Funny Dakota Roots doesn’t mention that…
Put an R after that B—Anna Bahney writes a bang-up article on South Dakota’s last-in-the-nation wages, $16.53 an hour. Ms. Bahney knows whereof she speaks: marriage brought her to Sioux Falls after living and journalizing in New York City (NY state: $25.48 an hour, fourth highest in the U.S.) and Washington, D.C. ($32.37 an hour, best wages). Even our neighbors in North Dakota, where they have a state income tax and crappier weather, kick our butts at $18.75 an hour.
Why do our wages suck? Bahney finds South Dakota economists to lay out some reasons:
- Low brain power: “…what we’re missing is the high knowledge-based and high human-capital type services,” says USD economist emeritus Ralph Brown. Bahney cites Richard Florida, who finds a corrleation between high wages and high education levels. (Note to folks hoping to raise SD wages: Russ Olson and the Republicans voted to balance our state budget mostly by hacking education.
- Bad policy: “We attract out-of-state firms with our low corporate and low personal income tax. But it is a development strategy that will leave us in last place,” says Augie econ prof Reynold Nesiba. He says we need to quit chasing smokestacks and focus on “economic gardening,” growing our own entrepreneurs. (That’s what I’ve been saying!)
- Wide open spaces: Doc Brown says this is the biggest factor. Bahney explains: “greater density leads to greater worker productivity and higher wages attributed to what economists call ‘agglomeration.’ In cities, there is a knowledge spillover as a result of greater specialization.” (Now explain how equally desolate North Dakota beats our wages by over 13%.)
- Low taxes: Again, Doc Brown: “The results indicate that state differences in tax burden are capitalized into wages. This indicates that workers living in high-tax states receive a compensating wage to account for the higher tax burden.” Tax increases don’t automatically kill growth; the market compensates.
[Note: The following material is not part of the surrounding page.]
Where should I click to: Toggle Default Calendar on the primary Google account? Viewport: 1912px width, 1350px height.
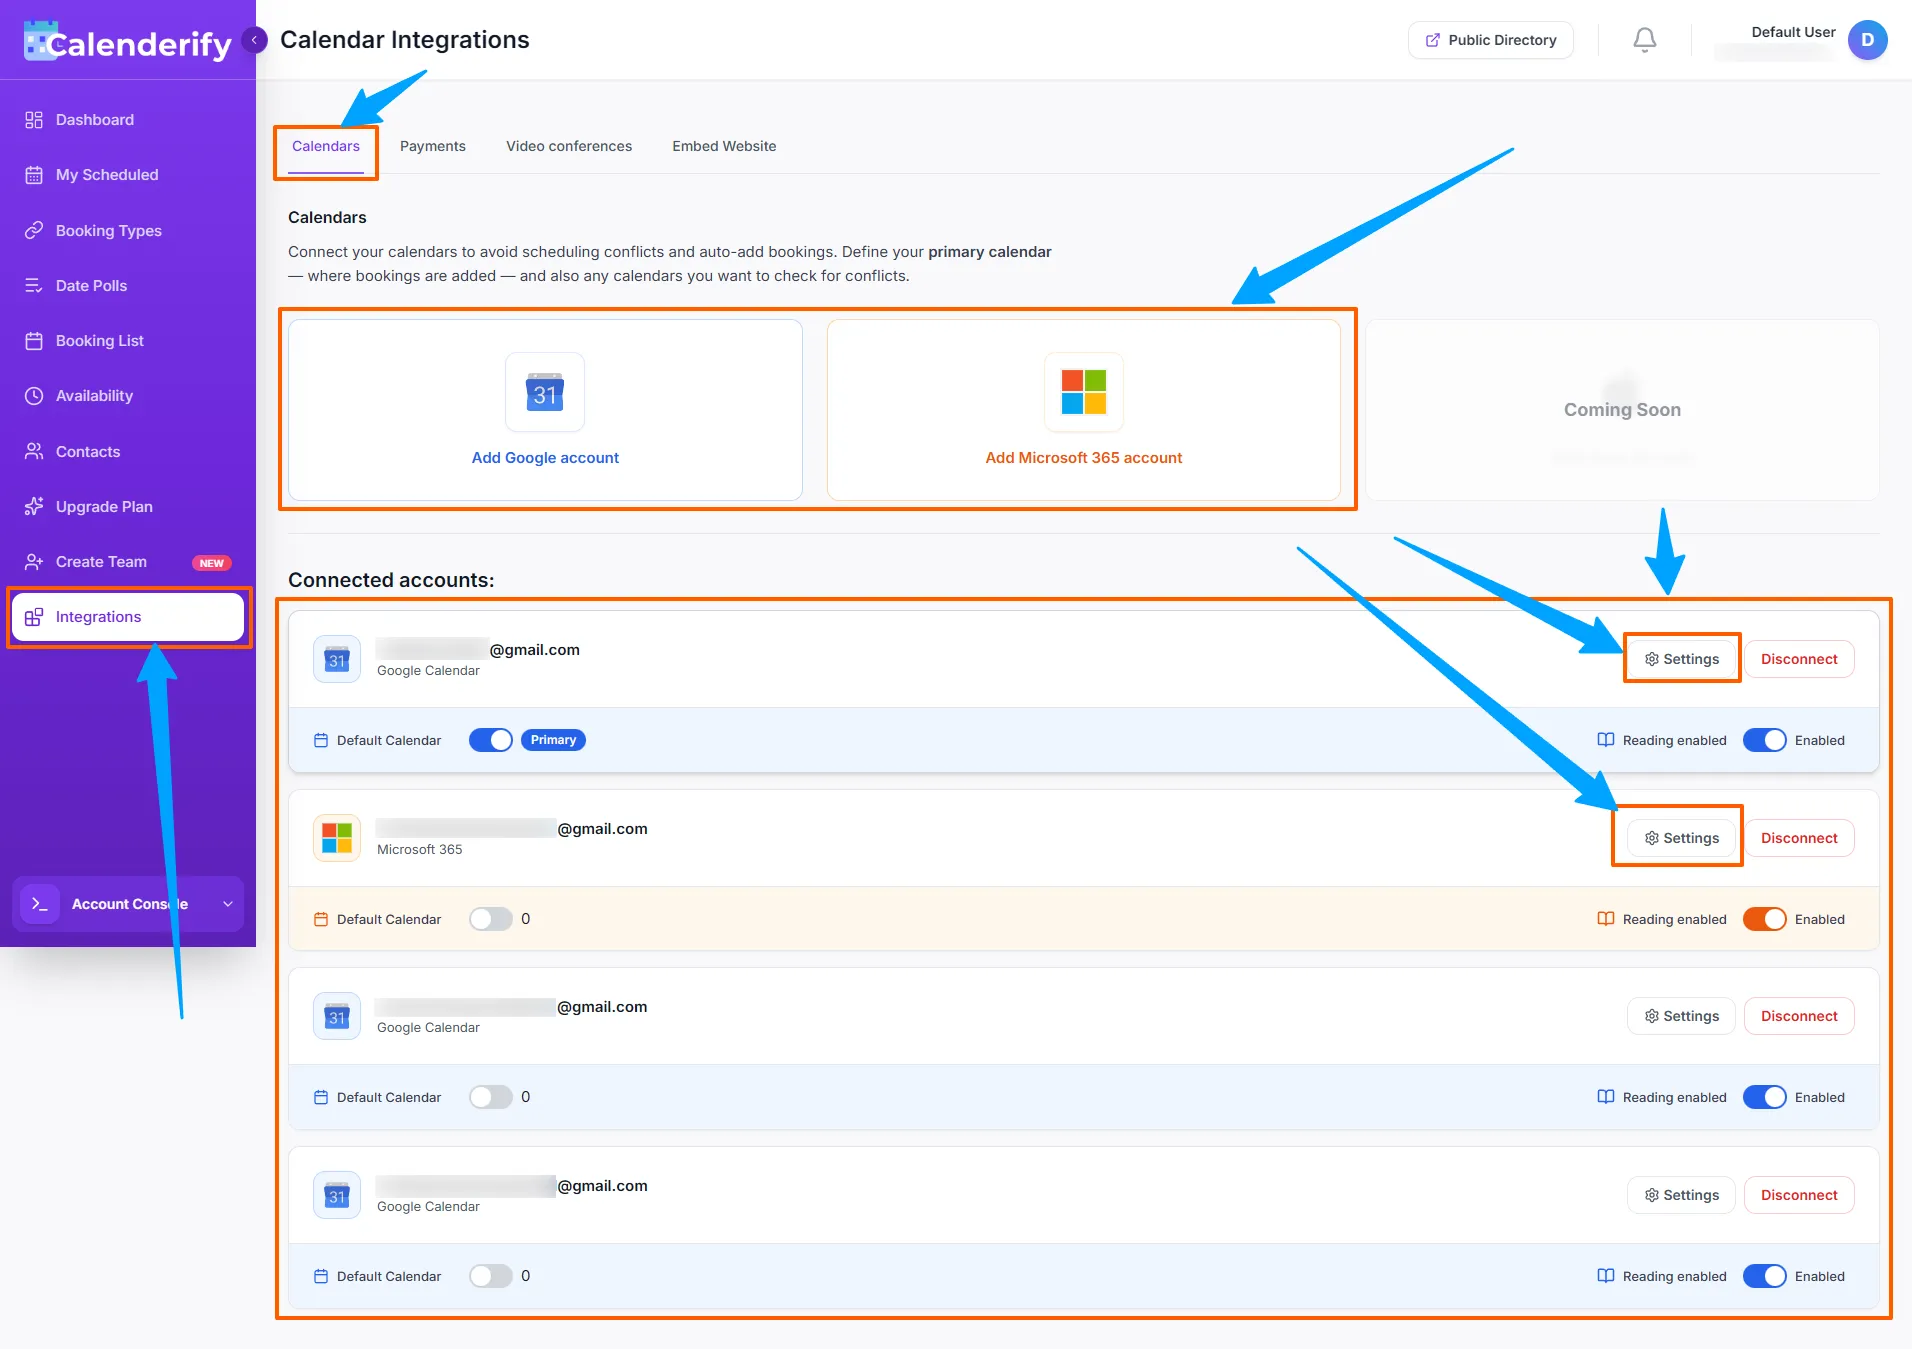pos(489,740)
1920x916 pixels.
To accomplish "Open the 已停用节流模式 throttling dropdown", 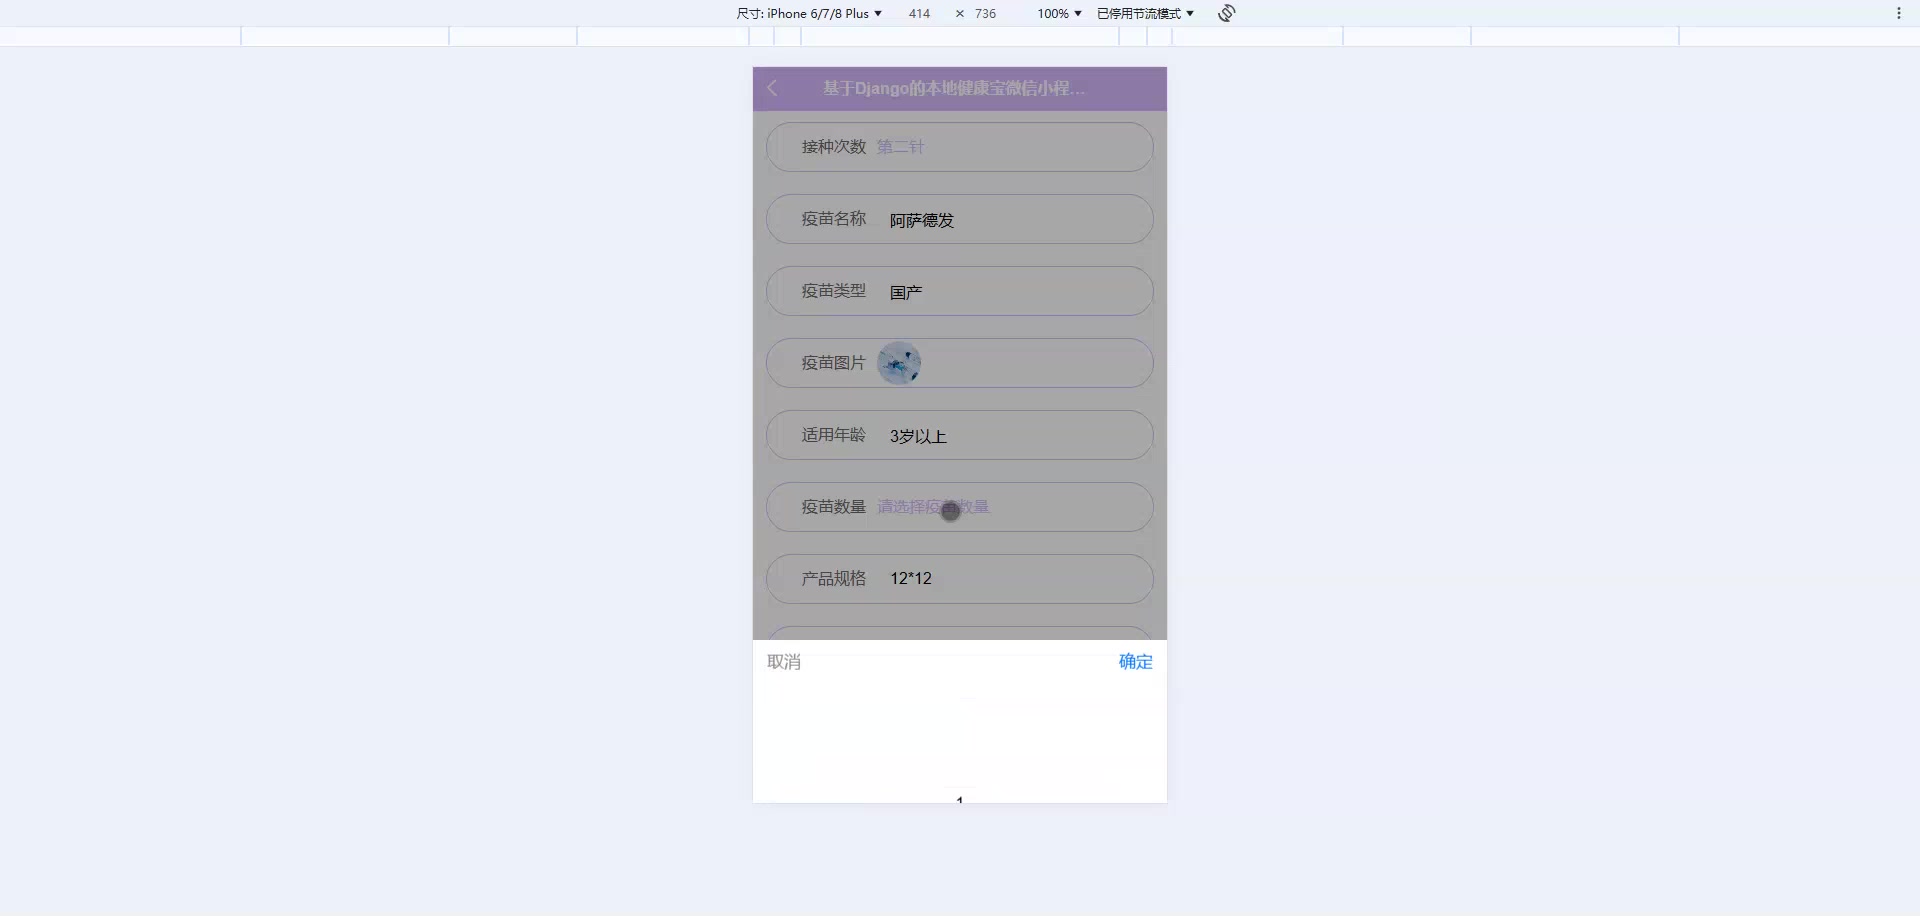I will pyautogui.click(x=1141, y=13).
- No unions: Says Nesiba, “Power matters in economics, and workers have very little power here…. Workers able to come together and bargain collectively for higher wages and benefits is an important factor.”
Brainy stuff: read the full Bahney article.
South Dakota’s average 2008 wage was 76% of the national average. Our cost of living generally floats around 90% of the national average. So even if you factor some of our lower costs, South Dakota still comes out behind. I don’t have 2008 cost-of-living data handy, but when I factor by the current COL, I find South Dakota wages only go 84% as far as the national average.
You can thus say that our low cost of living means we don’t really have the lowest average hourly wage in the nation; factor in cost of living, and we tie with Mississippi for the fifth lowest purchasing power by hourly wage, at 84% of the national average. By cost-of-living adjustment, worse off than South Dakota are Montana, Vermont, Maine, and, worst of all, Hawaii, where folks have 58% of the national average purchasing power. Pierre’s propaganda about our great low cost of living misses the fact that people moving here will find it harder to make ends meet in South Dakota than they will in all but four other states.
Speaking of moving here, check this out: South Dakota has the second lowest number of foreign-born immigrants in the country. Just 1.9% of our population has come from another country. The only state with a lower proportion of foreign-born immigrants is West Virginia, with 1.3%. Nationally, 12.5% of us are from elsewhere.
The Migration Policy Institute data I’m looking at includes estimates of illegal immigrants. The data show states with higher immigrant populations tend to have higher wages. This makes sense: if people are coming to America, they may tend to pick states with more economic opportunity. And they apparently aren’t picking South Dakota.